Damp mouldy housing and early childhood hospital admissions for acute respiratory infection: a case control study
- PMID: 31413146
- PMCID: PMC6824607
- DOI: 10.1136/thoraxjnl-2018-212979
Damp mouldy housing and early childhood hospital admissions for acute respiratory infection: a case control study
Abstract
Introduction: A gap exists in the literature regarding dose-response associations of objectively assessed housing quality measures, particularly dampness and mould, with hospitalisation for acute respiratory infection (ARI) among children.
Methods: A prospective, unmatched case-control study was conducted in two paediatric wards and five general practice clinics in Wellington, New Zealand, over winter/spring 2011-2013. Children aged <2 years who were hospitalised for ARI (cases), and either seen in general practice with ARI not requiring admission or for routine immunisation (controls) were included in the study. Objective housing quality was assessed by independent building assessors, with the assessors blinded to outcome status, using the Respiratory Hazard Index (RHI), a 13-item scale of household quality factors, including an 8-item damp-mould subscale. The main outcome was case-control status. Adjusted ORs (aORs) of the association of housing quality measures with case-control status were estimated, along with the population attributable risk of eliminating dampness-mould on hospitalisation for ARI among New Zealand children.

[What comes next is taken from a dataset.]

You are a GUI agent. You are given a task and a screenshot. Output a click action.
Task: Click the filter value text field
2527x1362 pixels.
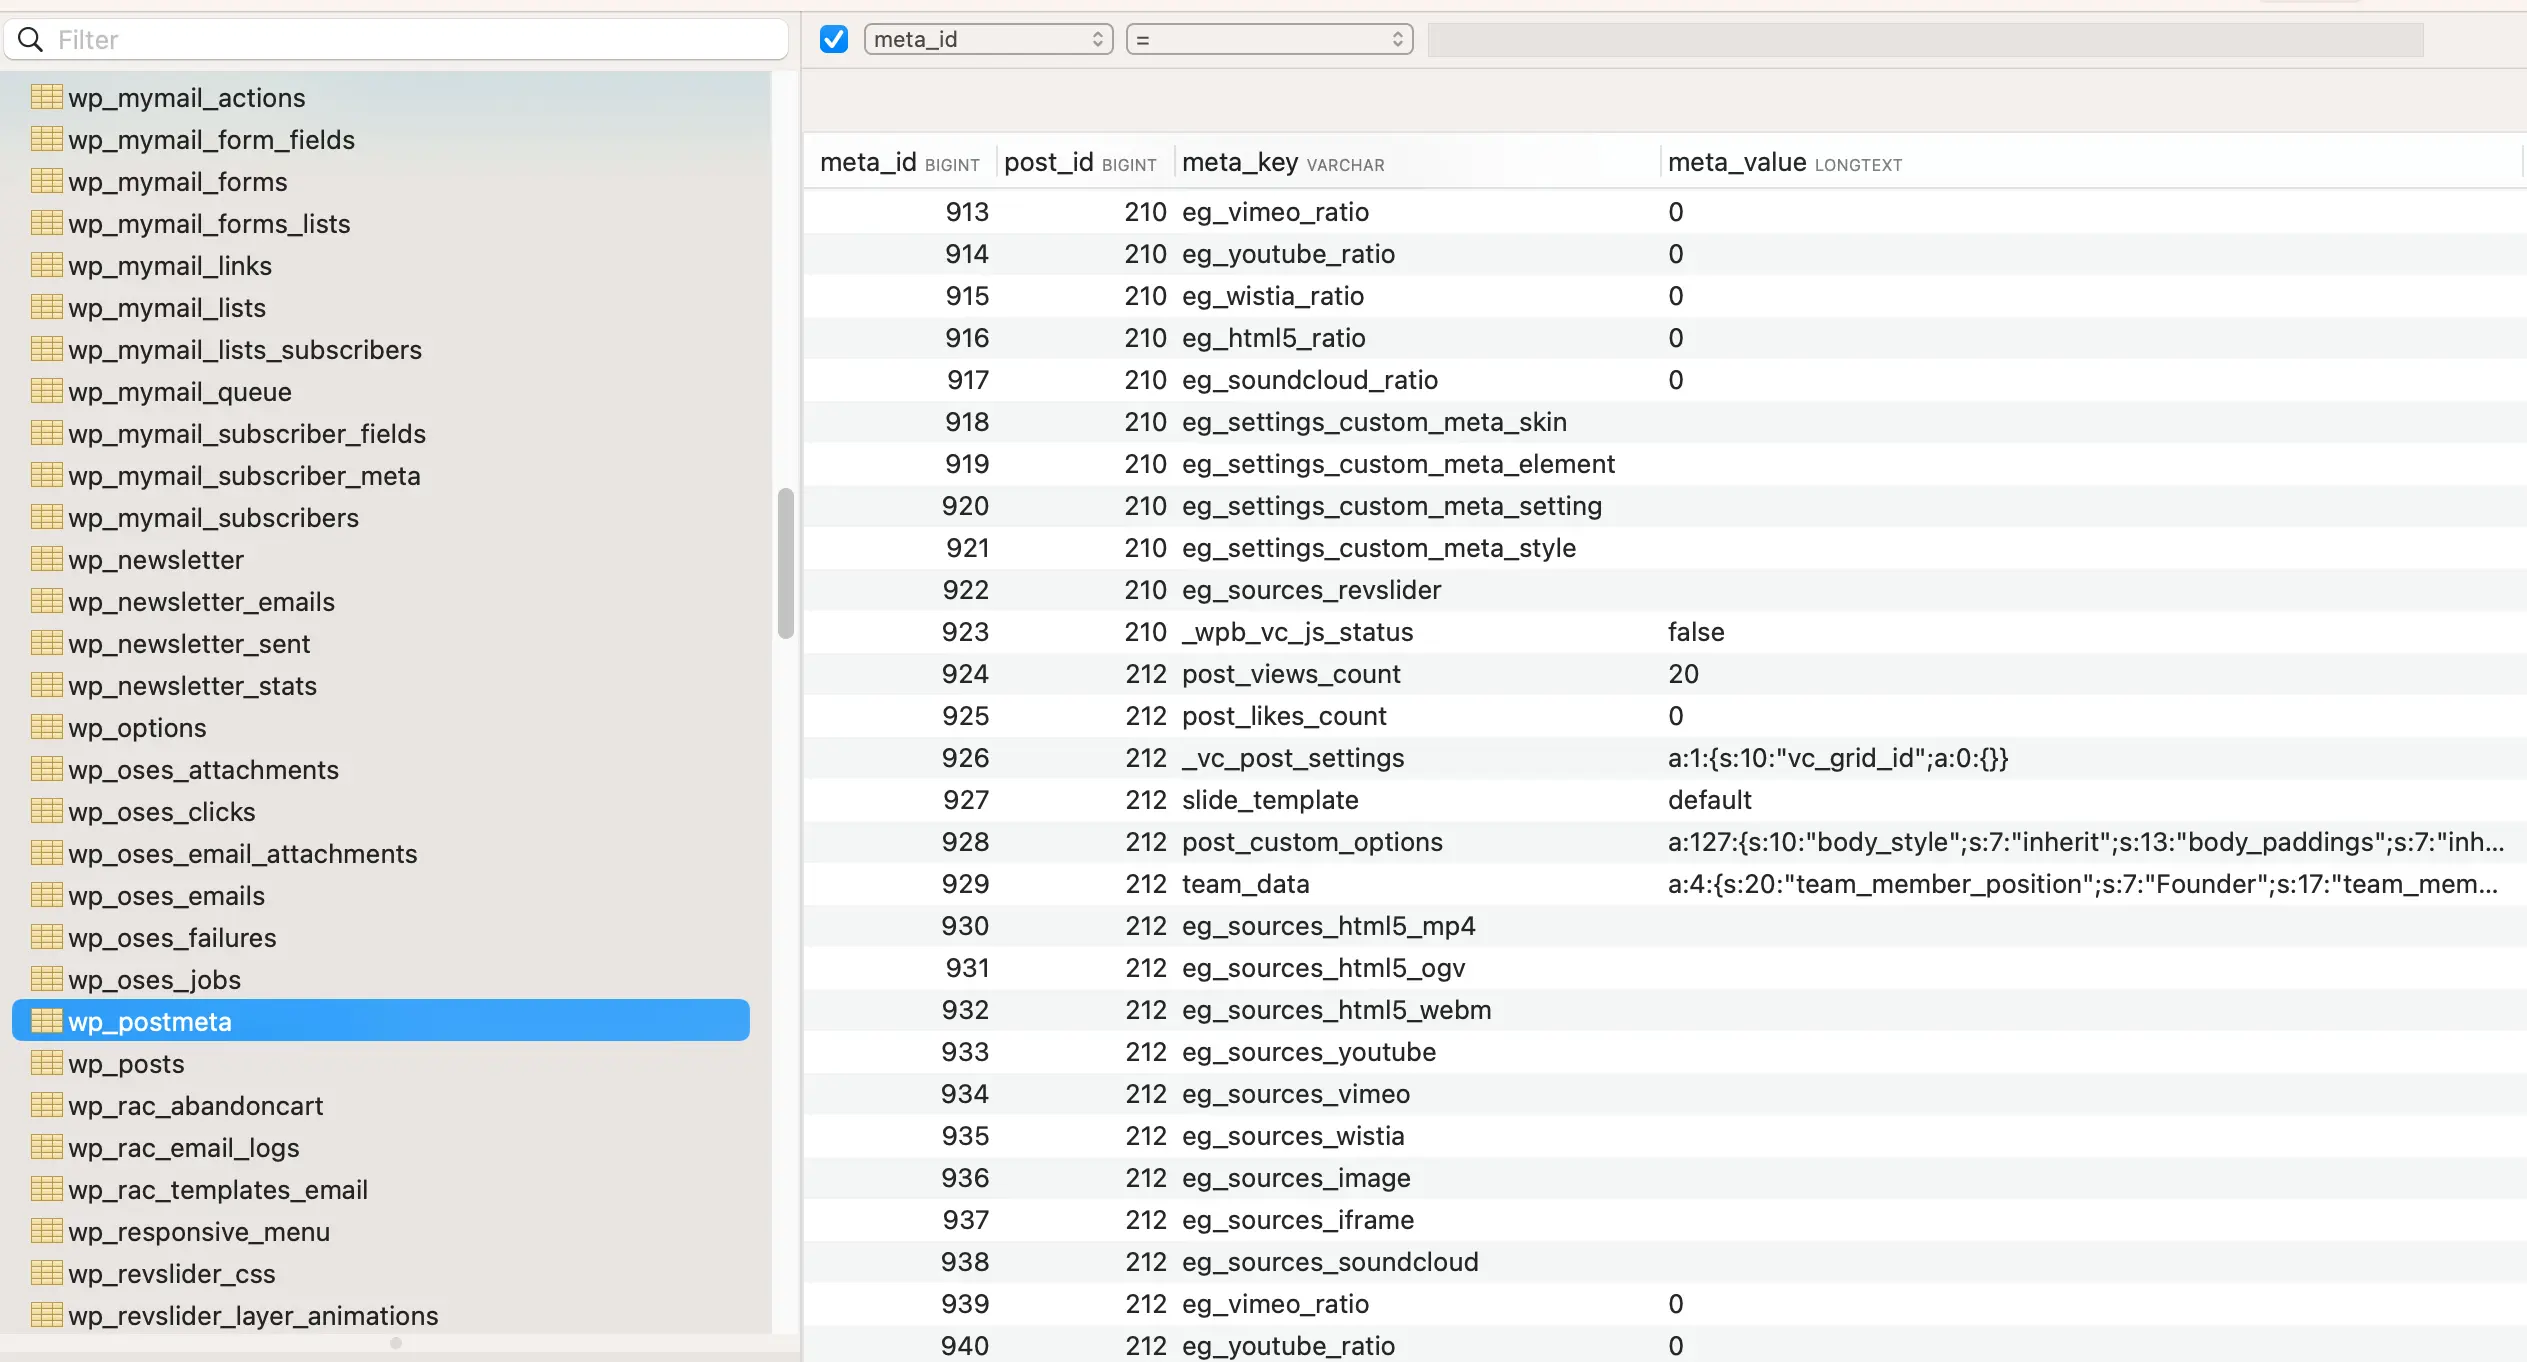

Results: 188 cases and 454 controls were studied. Higher levels of RHI were associated with elevated odds of hospitalisation (OR 1.11/unit increase (95% CI 1.01 to 1.21)), which weakened after adjustment for season, housing tenure, socioeconomic status and crowding (aOR 1.04/unit increase (95% CI 0.94 to 1.15)). The damp-mould index had a significant, adjusted dose-response relationship with ARI admission (aOR 1.15/unit increase (95% CI 1.02 to 1.30)). By addressing these harmful housing exposures, the rate of admission for ARI would be reduced by 19% or 1700 fewer admissions annually.
Conclusions: A dose-response relationship exists between housing quality measures, particularly dampness-mould, and young children's ARI hospitalisation rates. Initiatives to improve housing quality and to reduce dampness-mould would have a large impact on ARI hospitalisation.
Keywords: acute respiratory infections; child health; dampness; housing quality; mould; public health policy.
© Author(s) (or their employer(s)) 2019. Re-use permitted under CC BY-NC. No commercial re-use. See rights and permissions. Published by BMJ.
Conflict of interest statement
Competing interests: All authors have completed the International Committee of Medical Journal Editors uniform disclosure form at www.icmje.org/coi_disclosure.pdf and declare the following: TI reports grants from the Health Research Council of New Zealand during the conduct of the study, grants from Janssen Research and Development, and others from AstraZeneca outside the submitted work. MK, CD, JC, HV and ML report grants from the Health Research Council of New Zealand during the conduct of the study. BJ, DRTA, JBD and LOB report grants from the Health Research Council of New Zealand during the conduct of the study and grants from Janssen Research and Development outside the submitted work. ACD, TVS and PI report that they have nothing to disclose. PH-C reports grants from the Health Research Council of New Zealand and the Ministry of Business, Innovation and Employment during the conduct of the study. The lead author affirms that this manuscript is an honest, accurate and transparent account of the study being reported; that no important aspects of the study have been omitted; and that any discrepancies from the study as planned have been explained.